Re: [PATCH 22/23] drbd: implement REQ_OP_WRITE_ZEROES
On Thu, Mar 30, 2017 at 07:15:50PM -0400, Mike Snitzer wrote: > I got pretty far along with implementing the DM thinp support for > WRITE_ZEROES in terms of thinp's DISCARD support (more of an > implementation detail.. or so I thought). > > But while discussing this effort with Jeff Moyer he asked: shouldn't the > zeroed blocks be provisioned? This is a fairly embarassing question not > to be able to answer in the moment. So I clearly need to learn what the > overall intent of WRITE_ZEROES actually is. It is to ensure the that the block range it's called on returns zeroes on future reads. Currently if REQ_UNMAP is set you may free the space allocation, else not. After looking at the callers I think this is the wrong way around, so I'm going to invert the flag, so that the two callers that care that blocks are allocated will set it instead.

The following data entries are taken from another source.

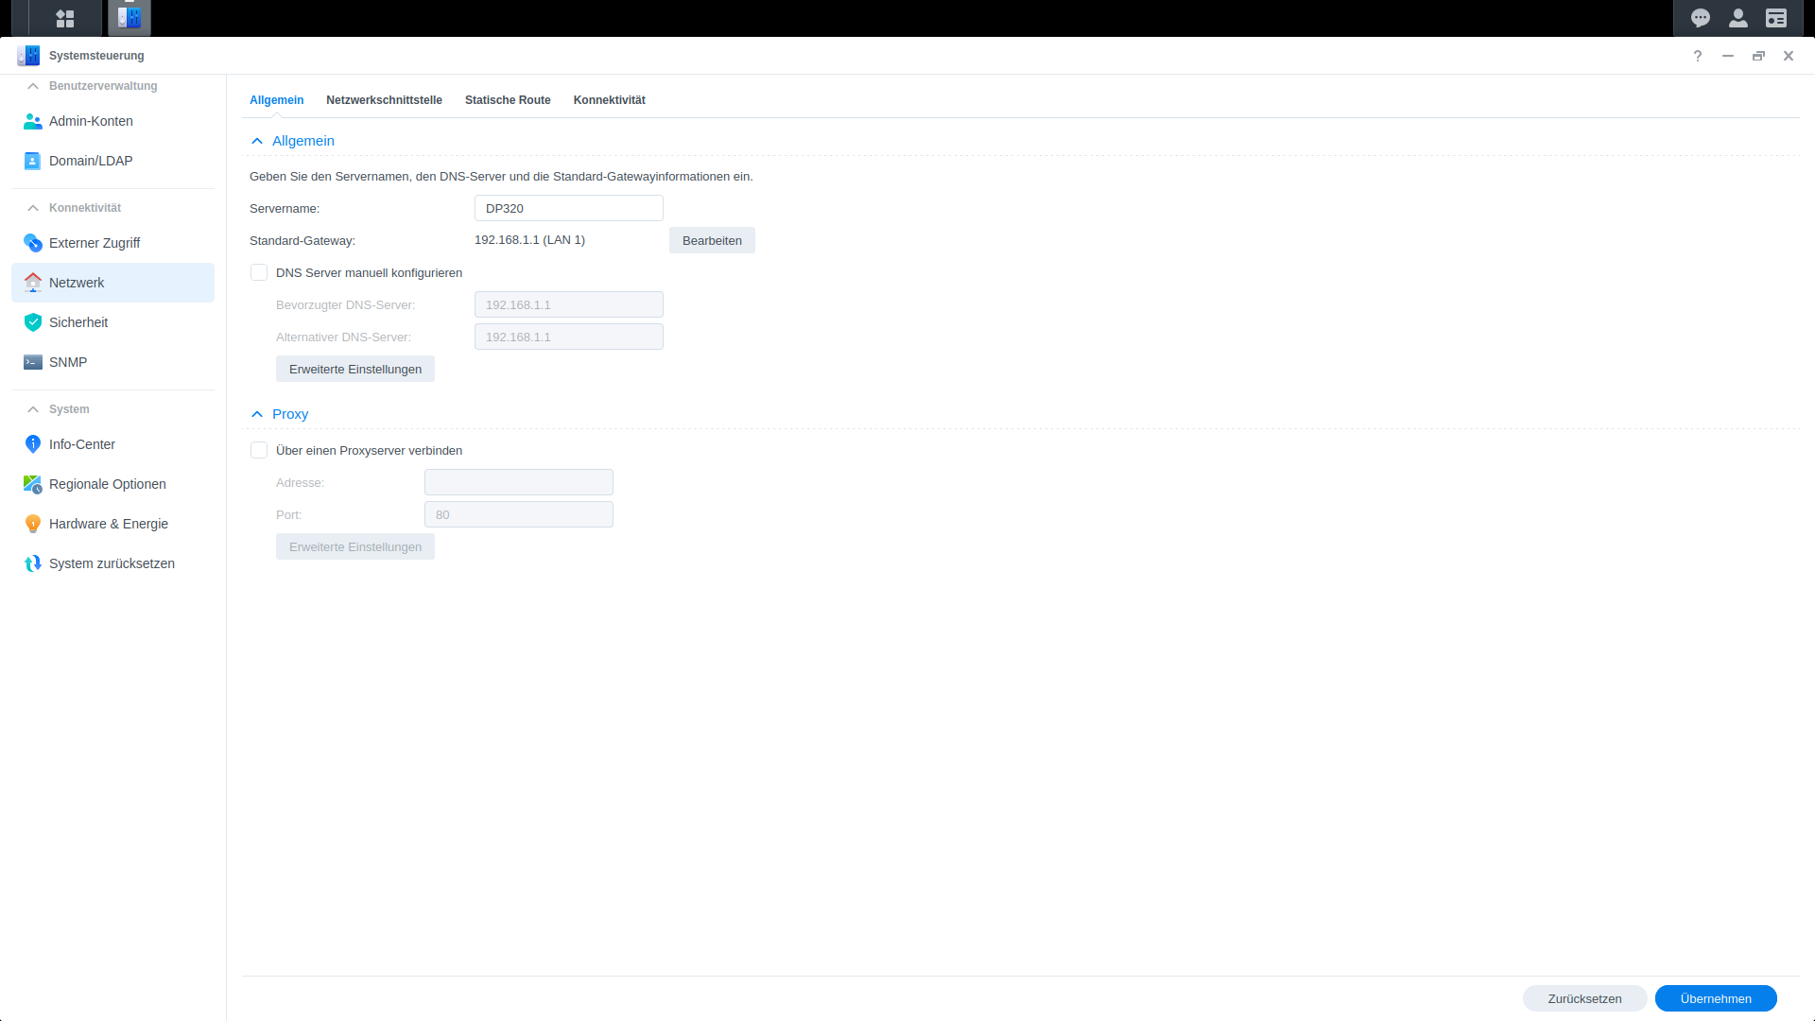Select the Sicherheit shield icon

33,322
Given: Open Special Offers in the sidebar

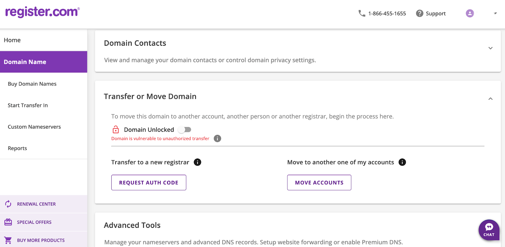Looking at the screenshot, I should point(34,222).
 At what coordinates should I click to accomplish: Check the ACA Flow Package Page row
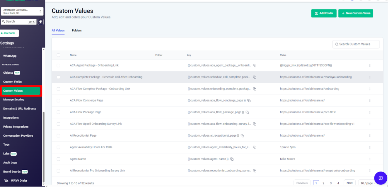click(x=58, y=112)
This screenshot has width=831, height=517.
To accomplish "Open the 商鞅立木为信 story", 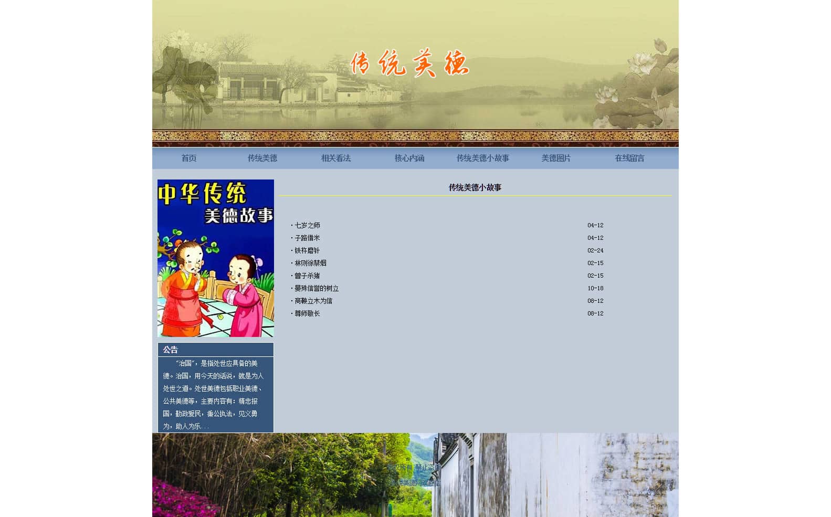I will [313, 301].
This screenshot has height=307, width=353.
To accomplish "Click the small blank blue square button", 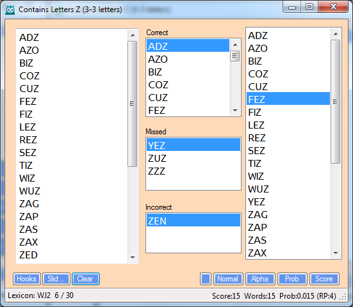I will point(205,279).
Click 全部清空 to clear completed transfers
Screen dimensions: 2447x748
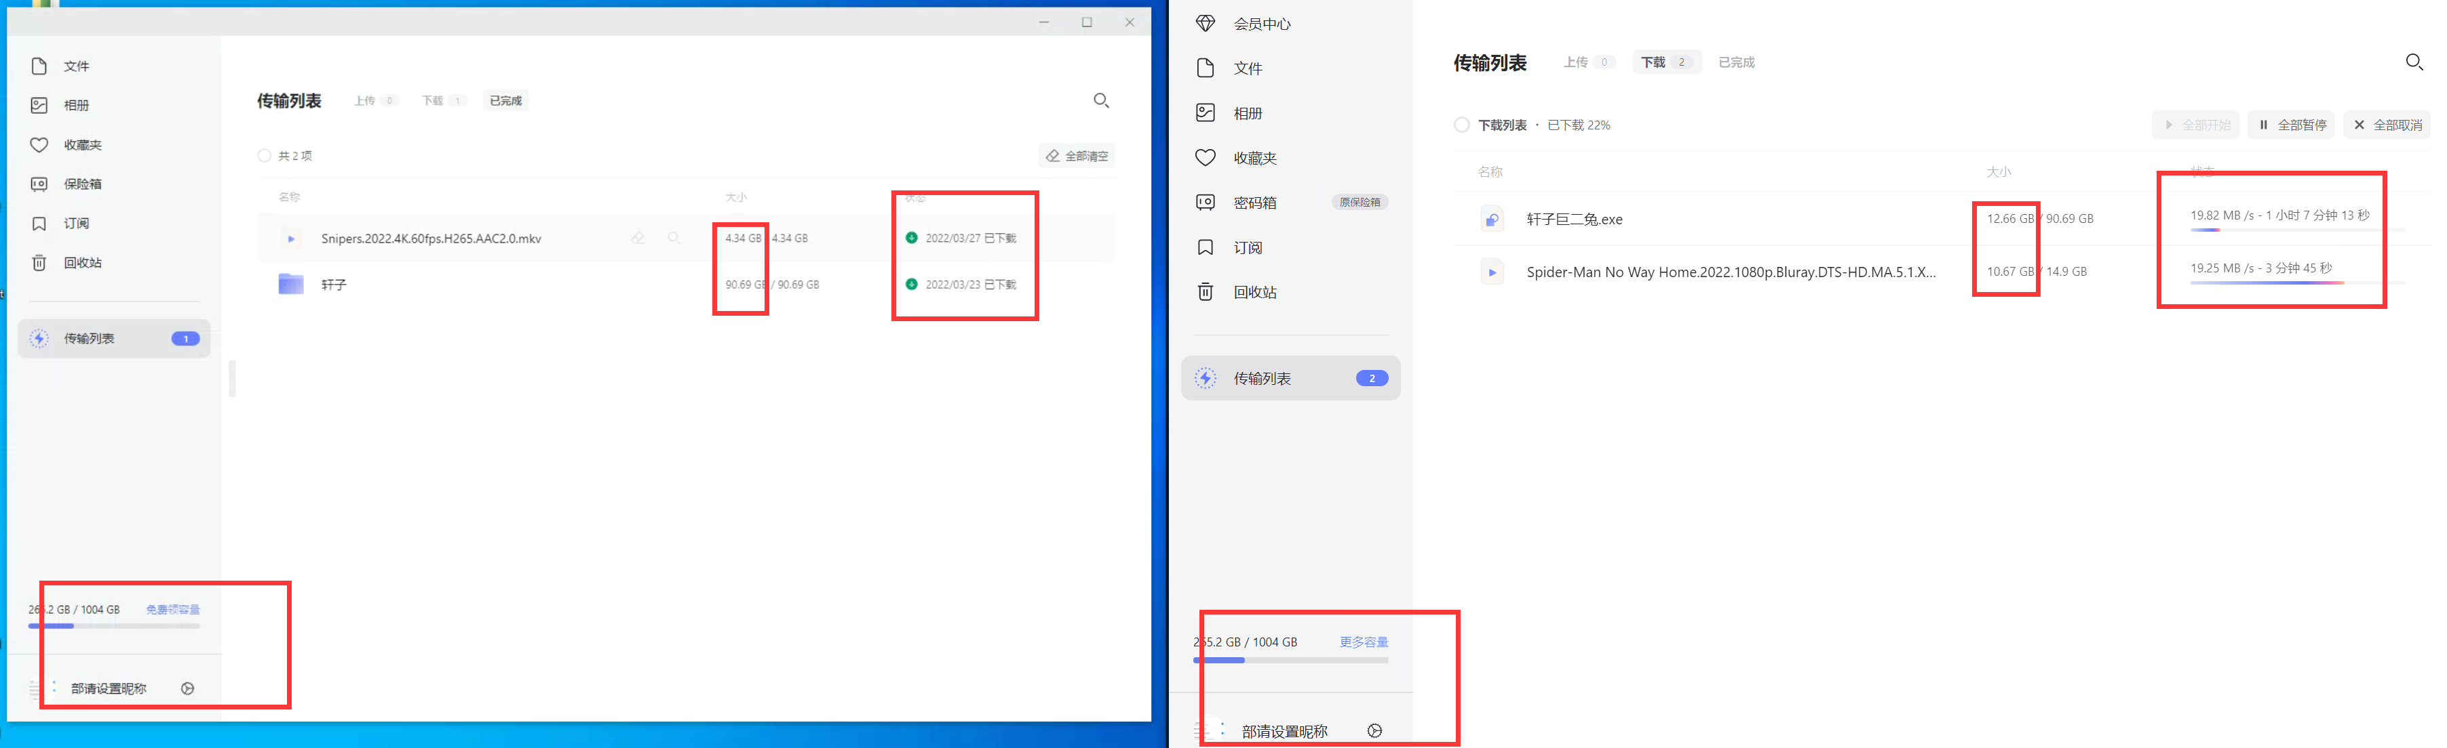pos(1076,155)
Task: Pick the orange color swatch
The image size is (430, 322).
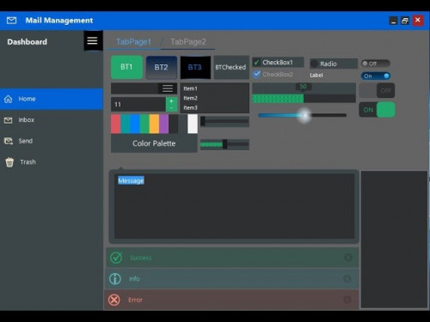Action: 154,124
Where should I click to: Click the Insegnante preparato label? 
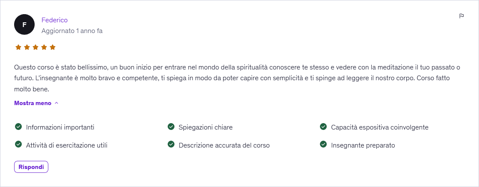363,145
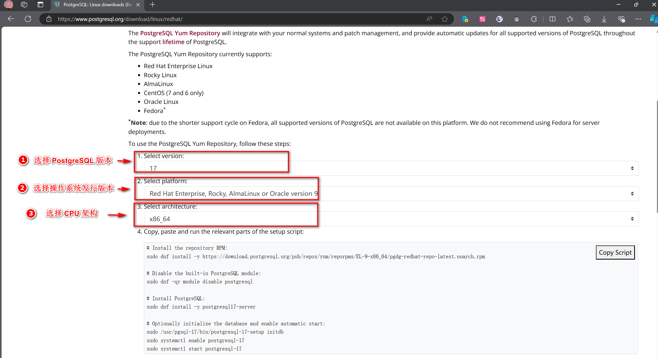Screen dimensions: 658x358
Task: Open the Select architecture dropdown x86_64
Action: click(x=391, y=219)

Re: [PATCH 22/23] drbd: implement REQ_OP_WRITE_ZEROES
Mike Snitzer writes: Mike, > But while discussing this effort with Jeff Moyer he asked: shouldn't the > zeroed blocks be provisioned? This is a fairly embarassing question not > to be able to answer in the moment. So I clearly need to learn what the > overall intent of WRITE_ZEROES actually is. The intent is to guarantee all future reads to these blocks will return zeroes. Whether to allocate or deallocate or do a combination to achieve that goal is up to the device. > If it is meant as a replacement for WRITE_SAME (as hch switched dm-io > over from WRITE_SAME with a payload of 0 to WRITE_ZEROES) and for the > backing mechanism for blkdev_issue_zeroout() then I guess I have my > answer. Yes. I was hoping MD would use WRITE SAME to initialize data and parity drives. That's why I went with SAME nomenclature rather than ZEROES (which had just appeared in NVMe at that time). Christoph's renaming is mostly to emphasize the purpose and the semantics. People keep getting confused because both REQ_DISCARD and REQ_WRITE_SAME use the WRITE SAME SCSI command. But the two uses are completely orthogonal and governed by different heuristics in sd.c. > Unless DM thinp can guarantee that the discarded blocks will > always return zeroes (by zeroing before all partial block writes) my > discard based dm-thinp implementation of WRITE_ZEROES is a complete > throw-away (unless block zeroing is enabled.. which it never is because > performance sucks with it). So if an upper-level of the IO stack > (e.g. ext4) were to assume that a block will _definitely_ have zeroes > then DM thinp would fall short. You don't have a way to mark those blocks as being full of zeroes without actually writing them? Note that the fallback to a zeroout command is to do a regular write. So if DM doesn't zero the blocks, the block layer is going to it. -- Martin K. Petersen Oracle Linux Engineering
Re: [PATCH 22/23] drbd: implement REQ_OP_WRITE_ZEROES
On Thu, Mar 30 2017 at 11:20am -0400, Martin K. Petersen wrote: > Mike Snitzer writes: > > > I can work on this now. Only question I have is: should DM thinp take > > care to zero any misaligned head and tail? (I assume so but with all > > the back and forth between Bart, Paolo and Martin I figured I'd ask > > explicitly). > > Yep, let's make sure our semantics match the hardware ditto. > > - So write zeroes should behave deterministically and explicitly handle >any blocks that can't be cleared via deprovisioning. > > - And discard can work at the discard granularity in a >non-deterministic fashion. I got pretty far along with implementing the DM thinp support for WRITE_ZEROES in terms of thinp's DISCARD support (more of an implementation detail.. or so I thought). But while discussing this effort with Jeff Moyer he asked: shouldn't the zeroed blocks be provisioned? This is a fairly embarassing question not to be able to answer in the moment. So I clearly need to learn what the overall intent of WRITE_ZEROES actually is. If it is meant as a replacement for WRITE_SAME (as hch switched dm-io over from WRITE_SAME with a payload of 0 to WRITE_ZEROES) and for the backing mechanism for blkdev_issue_zeroout() then I guess I have my answer. Unless DM thinp can guarantee that the discarded blocks will always return zeroes (by zeroing before all partial block writes) my discard based dm-thinp implementation of WRITE_ZEROES is a complete throw-away (unless block zeroing is enabled.. which it never is because performance sucks with it). So if an upper-level of the IO stack (e.g. ext4) were to assume that a block will _definitely_ have zeroes then DM thinp would fall short. This is all to say: I don't see a quick way forward on implementing performant WRITE_ZEROES support for DM thinp.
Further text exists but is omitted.